### Directions for this task
Turn every line of the listing below into a Markdown table with two columns, Row and Line. Number the rows and leave out blank lines.

=== Supplied material ===

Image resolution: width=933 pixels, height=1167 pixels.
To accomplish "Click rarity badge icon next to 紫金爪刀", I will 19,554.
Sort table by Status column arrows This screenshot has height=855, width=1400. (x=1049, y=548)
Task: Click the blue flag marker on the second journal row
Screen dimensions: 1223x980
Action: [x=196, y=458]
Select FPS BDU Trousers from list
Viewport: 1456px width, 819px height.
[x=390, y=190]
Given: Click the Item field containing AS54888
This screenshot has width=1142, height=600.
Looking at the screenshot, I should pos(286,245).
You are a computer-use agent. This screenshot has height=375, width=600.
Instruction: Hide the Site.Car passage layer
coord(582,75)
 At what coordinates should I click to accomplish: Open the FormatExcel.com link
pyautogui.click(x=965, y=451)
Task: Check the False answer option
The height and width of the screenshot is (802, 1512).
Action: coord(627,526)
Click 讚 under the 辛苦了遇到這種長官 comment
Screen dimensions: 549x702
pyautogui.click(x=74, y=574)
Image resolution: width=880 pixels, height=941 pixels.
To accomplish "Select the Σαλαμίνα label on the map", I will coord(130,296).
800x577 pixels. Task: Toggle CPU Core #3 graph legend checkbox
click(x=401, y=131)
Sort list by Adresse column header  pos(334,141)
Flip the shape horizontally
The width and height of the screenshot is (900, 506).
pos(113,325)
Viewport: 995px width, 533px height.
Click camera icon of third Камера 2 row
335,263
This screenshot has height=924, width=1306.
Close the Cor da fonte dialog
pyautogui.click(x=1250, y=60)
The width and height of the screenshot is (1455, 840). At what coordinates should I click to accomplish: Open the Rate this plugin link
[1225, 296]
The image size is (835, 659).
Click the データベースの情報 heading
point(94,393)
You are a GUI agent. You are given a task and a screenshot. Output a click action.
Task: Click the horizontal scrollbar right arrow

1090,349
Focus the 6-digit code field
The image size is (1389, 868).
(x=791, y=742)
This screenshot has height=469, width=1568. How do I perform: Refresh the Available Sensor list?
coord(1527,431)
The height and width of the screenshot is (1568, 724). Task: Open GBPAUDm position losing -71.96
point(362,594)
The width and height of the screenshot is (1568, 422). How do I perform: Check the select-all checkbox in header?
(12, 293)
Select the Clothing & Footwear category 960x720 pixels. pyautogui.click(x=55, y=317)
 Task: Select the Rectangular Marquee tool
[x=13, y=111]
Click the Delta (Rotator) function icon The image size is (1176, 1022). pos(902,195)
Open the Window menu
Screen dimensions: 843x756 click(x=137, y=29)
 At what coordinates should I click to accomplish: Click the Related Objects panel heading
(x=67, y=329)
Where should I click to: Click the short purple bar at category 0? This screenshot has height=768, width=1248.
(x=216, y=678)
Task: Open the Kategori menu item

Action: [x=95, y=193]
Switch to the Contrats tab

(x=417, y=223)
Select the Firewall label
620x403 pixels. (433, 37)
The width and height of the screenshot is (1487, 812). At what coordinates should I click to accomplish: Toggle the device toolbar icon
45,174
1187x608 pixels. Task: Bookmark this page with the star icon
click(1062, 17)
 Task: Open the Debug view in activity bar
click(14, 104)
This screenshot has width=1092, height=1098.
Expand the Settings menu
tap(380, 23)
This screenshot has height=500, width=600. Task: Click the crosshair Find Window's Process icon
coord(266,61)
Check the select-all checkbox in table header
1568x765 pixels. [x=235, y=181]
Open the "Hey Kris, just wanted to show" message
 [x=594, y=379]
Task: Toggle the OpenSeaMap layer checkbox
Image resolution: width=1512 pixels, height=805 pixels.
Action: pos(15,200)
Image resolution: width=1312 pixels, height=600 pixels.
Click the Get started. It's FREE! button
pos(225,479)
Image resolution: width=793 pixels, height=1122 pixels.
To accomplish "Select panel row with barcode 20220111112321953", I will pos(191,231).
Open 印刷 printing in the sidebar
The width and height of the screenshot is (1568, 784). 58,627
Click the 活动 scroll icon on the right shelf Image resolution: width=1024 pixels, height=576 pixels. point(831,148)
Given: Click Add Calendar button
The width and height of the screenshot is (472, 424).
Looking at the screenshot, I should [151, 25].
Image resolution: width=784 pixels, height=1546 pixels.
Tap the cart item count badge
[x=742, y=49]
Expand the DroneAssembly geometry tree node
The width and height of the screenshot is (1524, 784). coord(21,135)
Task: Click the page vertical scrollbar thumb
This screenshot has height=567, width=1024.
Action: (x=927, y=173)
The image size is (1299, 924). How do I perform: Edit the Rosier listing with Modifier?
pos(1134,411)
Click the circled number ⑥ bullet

===

### Answer in full
| Row | Line |
|---|---|
| 1 | Image resolution: width=933 pixels, height=1167 pixels. |
| 2 | To accomplish "Click rarity badge icon next to 紫金爪刀", I will 19,554. |
| 3 | Sort table by Status column arrows This screenshot has height=855, width=1400. (x=1049, y=548) |
| 4 | Task: Click the blue flag marker on the second journal row |
| 5 | Screen dimensions: 1223x980 |
| 6 | Action: [x=196, y=458] |
| 7 | Select FPS BDU Trousers from list |
| 8 | Viewport: 1456px width, 819px height. |
| 9 | [x=390, y=190] |
| 10 | Given: Click the Item field containing AS54888 |
| 11 | This screenshot has width=1142, height=600. |
| 12 | Looking at the screenshot, I should pos(286,245). |
| 13 | You are a computer-use agent. This screenshot has height=375, width=600. |
| 14 | Instruction: Hide the Site.Car passage layer |
| 15 | coord(582,75) |
| 16 |  At what coordinates should I click to accomplish: Open the FormatExcel.com link |
| 17 | pyautogui.click(x=965, y=451) |
| 18 | Task: Check the False answer option |
| 19 | The height and width of the screenshot is (802, 1512). |
| 20 | Action: coord(627,526) |
| 21 | Click 讚 under the 辛苦了遇到這種長官 comment |
| 22 | Screen dimensions: 549x702 |
| 23 | pyautogui.click(x=74, y=574) |
| 24 | Image resolution: width=880 pixels, height=941 pixels. |
| 25 | To accomplish "Select the Σαλαμίνα label on the map", I will coord(130,296). |
| 26 | 800x577 pixels. Task: Toggle CPU Core #3 graph legend checkbox |
| 27 | click(x=401, y=131) |
| 28 | Sort list by Adresse column header  pos(334,141) |
| 29 | Flip the shape horizontally |
| 30 | The width and height of the screenshot is (900, 506). |
| 31 | pos(113,325) |
| 32 | Viewport: 995px width, 533px height. |
| 33 | Click camera icon of third Камера 2 row |
| 34 | 335,263 |
| 35 | This screenshot has height=924, width=1306. |
| 36 | Close the Cor da fonte dialog |
| 37 | pyautogui.click(x=1250, y=60) |
| 38 | The width and height of the screenshot is (1455, 840). At what coordinates should I click to accomplish: Open the Rate this plugin link |
| 39 | [1225, 296] |
| 40 | The image size is (835, 659). |
| 41 | Click the データベースの情報 heading |
| 42 | point(94,393) |
| 43 | You are a GUI agent. You are given a task and a screenshot. Output a click action. |
| 44 | Task: Click the horizontal scrollbar right arrow |
| 45 | 1090,349 |
| 46 | Focus the 6-digit code field |
| 47 | The image size is (1389, 868). |
| 48 | (x=791, y=742) |
| 49 | This screenshot has height=469, width=1568. How do I perform: Refresh the Available Sensor list? |
| 50 | coord(1527,431) |
| 51 | The height and width of the screenshot is (1568, 724). Task: Open GBPAUDm position losing -71.96 |
| 52 | point(362,594) |
| 53 | The width and height of the screenshot is (1568, 422). How do I perform: Check the select-all checkbox in header? |
| 54 | (12, 293) |
| 55 | Select the Clothing & Footwear category 960x720 pixels. pyautogui.click(x=55, y=317) |
| 56 |  Task: Select the Rectangular Marquee tool |
| 57 | [x=13, y=111] |
| 58 | Click the Delta (Rotator) function icon The image size is (1176, 1022). pos(902,195) |
| 59 | Open the Window menu |
| 60 | Screen dimensions: 843x756 click(x=137, y=29) |
| 61 |  At what coordinates should I click to accomplish: Click the Related Objects panel heading |
| 62 | (x=67, y=329) |
| 63 | Where should I click to: Click the short purple bar at category 0? This screenshot has height=768, width=1248. |
| 64 | (x=216, y=678) |
| 65 | Task: Open the Kategori menu item |
| 66 | Action: [x=95, y=193] |
| 67 | Switch to the Contrats tab |
| 68 | (x=417, y=223) |
| 69 | Select the Firewall label |
| 70 | 620x403 pixels. (433, 37) |
| 71 | The width and height of the screenshot is (1487, 812). At what coordinates should I click to accomplish: Toggle the device toolbar icon |
| 72 | 45,174 |
| 73 | 1187x608 pixels. Task: Bookmark this page with the star icon |
| 74 | click(1062, 17) |
| 75 |  Task: Open the Debug view in activity bar |
| 76 | click(14, 104) |
| 77 | This screenshot has width=1092, height=1098. |
| 78 | Expand the Settings menu |
| 79 | tap(380, 23) |
| 80 | This screenshot has height=500, width=600. Task: Click the crosshair Find Window's Process icon |
| 81 | coord(266,61) |
| 82 | Check the select-all checkbox in table header |
| 83 | 1568x765 pixels. [x=235, y=181] |
| 84 | Open the "Hey Kris, just wanted to show" message |
| 85 |  [x=594, y=379] |
| 86 | Task: Toggle the OpenSeaMap layer checkbox |
| 87 | Image resolution: width=1512 pixels, height=805 pixels. |
| 88 | Action: pos(15,200) |
| 89 | Image resolution: width=1312 pixels, height=600 pixels. |
| 90 | Click the Get started. It's FREE! button |
| 91 | pos(225,479) |
| 92 | Image resolution: width=793 pixels, height=1122 pixels. |
| 93 | To accomplish "Select panel row with barcode 20220111112321953", I will pos(191,231). |
| 94 | Open 印刷 printing in the sidebar |
| 95 | The width and height of the screenshot is (1568, 784). 58,627 |
| 96 | Click the 活动 scroll icon on the right shelf Image resolution: width=1024 pixels, height=576 pixels. point(831,148) |
| 97 | Given: Click Add Calendar button |
| 98 | The width and height of the screenshot is (472, 424). |
| 99 | Looking at the screenshot, I should [151, 25]. |
| 100 | Image resolution: width=784 pixels, height=1546 pixels. |
| 101 | Tap the cart item count badge |
| 102 | [x=742, y=49] |
| 103 | Expand the DroneAssembly geometry tree node |
| 104 | The width and height of the screenshot is (1524, 784). coord(21,135) |
| 105 | Task: Click the page vertical scrollbar thumb |
| 106 | This screenshot has height=567, width=1024. |
| 107 | Action: (x=927, y=173) |
| 108 | The image size is (1299, 924). How do I perform: Edit the Rosier listing with Modifier? |
| 109 | pos(1134,411) |
| 110 | Click the circled number ⑥ bullet |